The tree becomes a cave where you will risk
losing yourself to find what you expected.

Then why pursue it anyway? you ask
these children, infants, who surround the womb
concealing, nourishing you for the task
of self-discovery. It’s here you’ll bloom.

Without forgetting hurt, you may forgive
and re-examine life. Then you can live.

narcissus you find in your mirror and learn to live with by Edward Mycue

narcissus you find in your mirror and learn to live with
by Edward Mycue

you don’t have to be sober to be free of your self-addiction
what’s oppositional makes for a wide circle
there may be many things you can’t envision.

make a finger novena.
i invented the finger novena: you make a wish on 9
fingers 9 times imploring the BVM or Siddhartha or
dead friends to channel something you are sticking on.
then you do a clog-like dance step, go all forgetting &
blank, and hope you wake up with an answer—as if
waiting for the daily mail to bring you news of an
unknown endowment or some other kind of groovy-
cool inheritance (along with a release from joint ache, a
head of hair, pecs, abs, ability to sing and play the piano).

you never can ‘no’
but sometimes yes
you have to proceed
by darn and by guess.

learn to love, your itchy, twitchy, goofy, self-image.
accept your shadow-self without feeling a martyr.

if the heat goes off, just put on more clothes.
when it gets too cold, it’s time to smash the mirror.

Olivera Street by Ronald Linder

Olivera Street
by Ronald Linder

We wanted to walk on the only cobbles in L.A.,
Smell the yellow clay gourds, lacquered chilies,
Get away from a wife and an old lover,
Feel the thud of guitars on our chests,
Eat corn meal and spiced rolled beef,
Like families in the picnic ads…
you felt so good you teased me
into having my fortune told
(as if the rules had room for us) …
she said she could tell I had something to hide,
reading my eyes, or the sweat in my palms,
or looking at you smiling beside me,
but we didn’t care—we’d lost our tickets back
and forgot where we came from—
just two of the hundreds trying
to be for a while like the others.

Lines in Baked Clay by Jerome Betts

Lines in Baked Clay
by Jerome Betts

(From an aerial photograph of a Roman site)

 
Between the trees, the soil dries out and splits,
Smelling of apples perfumed by the sun;
In warm bruised fruit the wasps fret browning pits.
Over the orchard hedge, the furrows run
Towards the ghost that troubles ranks of maize
Whose tassels dip, rise, dip, to mark the stone
Parching their growth, the pavements, drains and ways.
Now, where they cross, an oak-tree stands alone.
A plane still quarters, as the light turns gold,
To read the landscape’s labyrinth of lines
And flesh out tales the scraps of Samian told,
The blank brown sockets touched by plunging tines
And coins’ dumb faces that the ploughman found
Where the winged shadow ripples without sound.

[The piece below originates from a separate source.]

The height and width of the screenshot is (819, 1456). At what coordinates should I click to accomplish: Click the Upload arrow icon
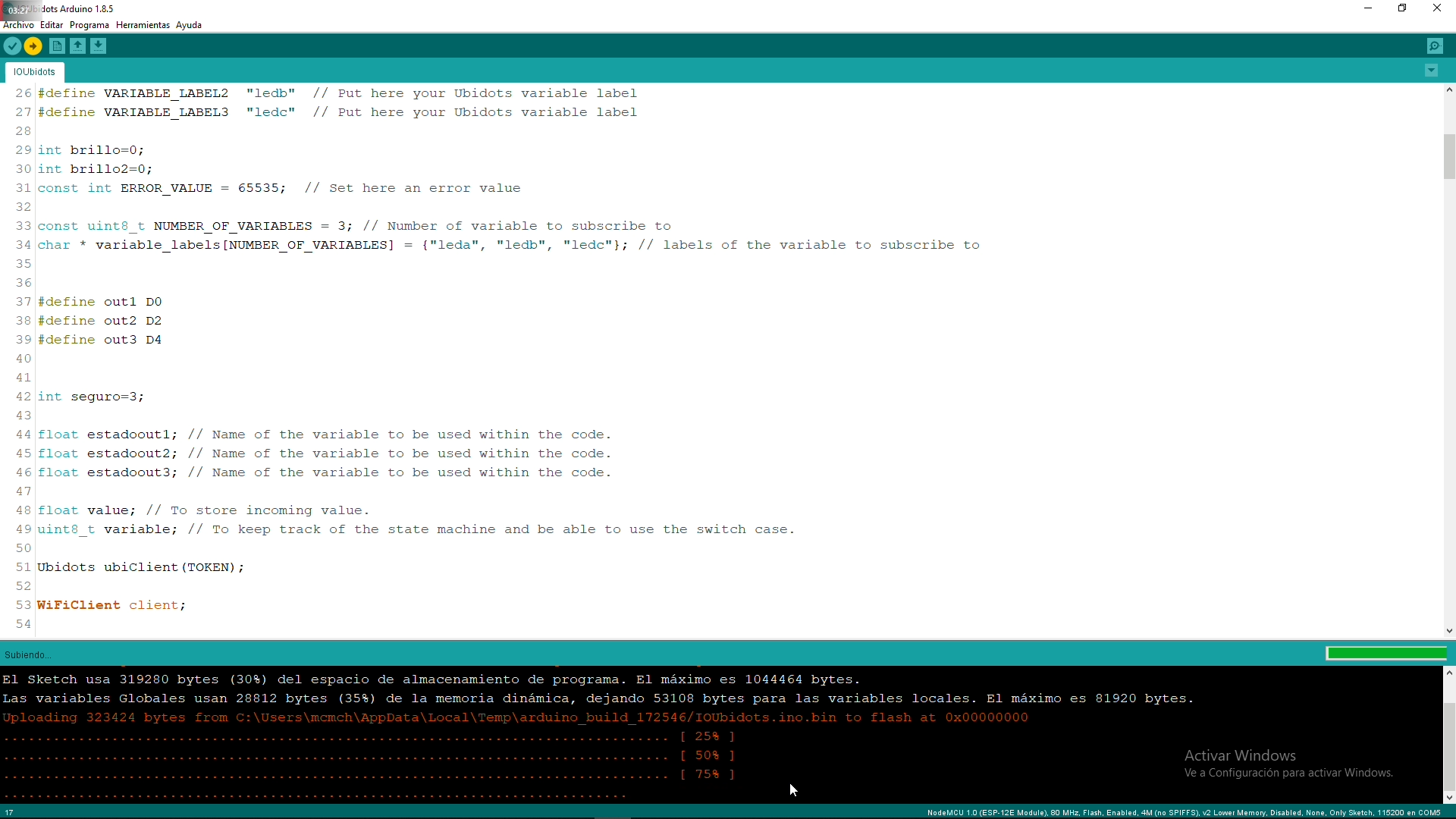tap(33, 46)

Acoustics by Bryan Borland

Acoustics
by Bryan Borland
 

More than your shirt and your dog I knew
when you left your guitar you’d return

This was in the early days of us
before the certainty of Sunday morning coffee

Now when I come home from work
I am learning not to think it’s the radio

I am schooling myself the proper response
when you potion my day into song

I study the science of your voice
the geometry of chords cradled by your throat

the angles that retract with words
you must read again and again the same

as you read a new lover’s body to learn why it shakes
when he is not cold or how his chapped lips betray him

in smile or how his legs go rigid just before sleep
or how it’s of no use to question while he plays

I fall into bed wearing sheet music on my bare chest
You make clefs from tufts of my hair.